Hinzu kommt die oftmals sehr eingeschränkte Themenwahl bei baurechtlichen Veranstaltungen aller Art: Meist geht es um spezielle Probleme der HOAI, um Fragen zur Abnahme von Bauleistungen oder um Nachtragstheorien. Die große Palette des gesamten Baurechts – die bei nahezu jeglichem Bauwerk als Grundlage aller baurechtlicher Begleitung dienen müsste – bleibt jedoch oft in wesentlichen Vorgaben unberücksichtigt. Dies gilt in besonderer Weise auch für Bau-Sachverständige, die – eigentlich, da sachkundig – die gesamten Schubladen bautechnischer und baurechtlicher Regelungen bei der Anfertigung von Gutachten berücksichtigen müssen!


1. Das gesamte Spektrum von Bauregelungen

Diese Situation zu meistern, zählt damit zu den wesentlichen Herausforderungen, die das gesamte Baurecht an die Baubeteiligten, Baujuristen, Richter und Sachverständigen stellt: Die Komplexität dieser Rechtsmaterie fordert deshalb einerseits eine fundierte Übersicht über sämtliche einschlägige Vorgaben, andererseits eine Systematisierung nach dem sog. Schubladenprinzip – und letztlich auch den bekannten Mut zur Lücke, den man auch als Vertrauen in die gleichgerichtete Unkenntnis anderer Bau- bzw. Streitbeteiligten bezeichnen kann.

Damit die Lücke nicht zur Falle wird, muss eine Art »Checkliste« entwickelt werden. Diese gilt es im Gleichschritt mit Gesetzesänderungen, aber auch Regelwerken aller Art, die (auch) das Bauen betreffen, fortzuschreiben. Denn »Baurecht« ist »Wandelrecht«, abhängig insbesondere von den Gerichten, die mit ihren Entscheidungen Pflöcke schlagen, aber auch entfernen. Dazu einleitend ein Überblick:


1.1 Die Universalität des gesamten Baurechts

Keine andere Rechtsmaterie verlangt von ihrem Anwender so viel interdisziplinäres und umfassendes Verständnis wie die Gesamtheit der Regelungen, die im Zusammenhang mit der Planung, Genehmigung, Ausschreibung, Vergabe, Ausführung, Abnahme, Abrechnung und Mängel- oder Schadensabwicklung – aber auch Begutachtung – im Zuge der Erbringung von Bauleistungen aller Art stehen.

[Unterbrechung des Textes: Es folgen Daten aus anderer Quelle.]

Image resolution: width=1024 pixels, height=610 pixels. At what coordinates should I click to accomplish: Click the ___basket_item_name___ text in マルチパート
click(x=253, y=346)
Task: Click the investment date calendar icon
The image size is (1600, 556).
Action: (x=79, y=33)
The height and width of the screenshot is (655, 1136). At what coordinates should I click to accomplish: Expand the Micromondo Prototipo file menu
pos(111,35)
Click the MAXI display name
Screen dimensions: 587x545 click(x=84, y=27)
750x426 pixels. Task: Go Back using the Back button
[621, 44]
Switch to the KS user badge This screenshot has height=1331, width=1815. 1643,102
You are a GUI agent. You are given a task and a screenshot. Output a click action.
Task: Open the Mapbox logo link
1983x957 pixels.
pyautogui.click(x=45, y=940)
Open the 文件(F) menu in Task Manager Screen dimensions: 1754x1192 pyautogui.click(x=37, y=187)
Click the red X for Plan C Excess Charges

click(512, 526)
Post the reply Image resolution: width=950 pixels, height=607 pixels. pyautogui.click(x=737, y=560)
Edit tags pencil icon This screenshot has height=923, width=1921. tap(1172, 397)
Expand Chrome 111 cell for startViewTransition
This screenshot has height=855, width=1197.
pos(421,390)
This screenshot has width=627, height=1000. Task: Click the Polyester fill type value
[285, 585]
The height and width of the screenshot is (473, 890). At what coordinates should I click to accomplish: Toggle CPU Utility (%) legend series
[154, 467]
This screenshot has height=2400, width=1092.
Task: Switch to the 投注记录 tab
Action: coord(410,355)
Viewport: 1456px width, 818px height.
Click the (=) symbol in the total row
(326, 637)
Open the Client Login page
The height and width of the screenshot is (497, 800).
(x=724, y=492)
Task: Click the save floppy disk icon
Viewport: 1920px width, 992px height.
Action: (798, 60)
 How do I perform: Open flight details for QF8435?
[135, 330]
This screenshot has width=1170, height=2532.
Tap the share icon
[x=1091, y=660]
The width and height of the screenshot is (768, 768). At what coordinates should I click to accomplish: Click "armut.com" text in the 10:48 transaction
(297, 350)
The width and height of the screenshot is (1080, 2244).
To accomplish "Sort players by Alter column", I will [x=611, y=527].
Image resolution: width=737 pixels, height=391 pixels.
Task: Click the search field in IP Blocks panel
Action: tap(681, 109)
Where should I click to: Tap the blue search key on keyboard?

Denn »Baurecht« ist Querschnittsmaterie. Diese spannt einen Bogen vom Europa-, Verwaltungs-, Zivil- und Strafrecht über das Arbeits- und Versicherungsrecht bis hin zum Recht der Berufsgenossenschaften und Tarifvertragsparteien.

Die Anwendbarkeit und Anwendung dieser breit gestreuten Rechtsbereiche stehen oftmals im untrennbaren Zusammenhang mit technischen Vorgaben – etwa in Form von DIN-Normen oder allgemein anerkannten Regeln der Technik – oder betriebswirtschaftlichen Grundsätzen und Kenntnissen.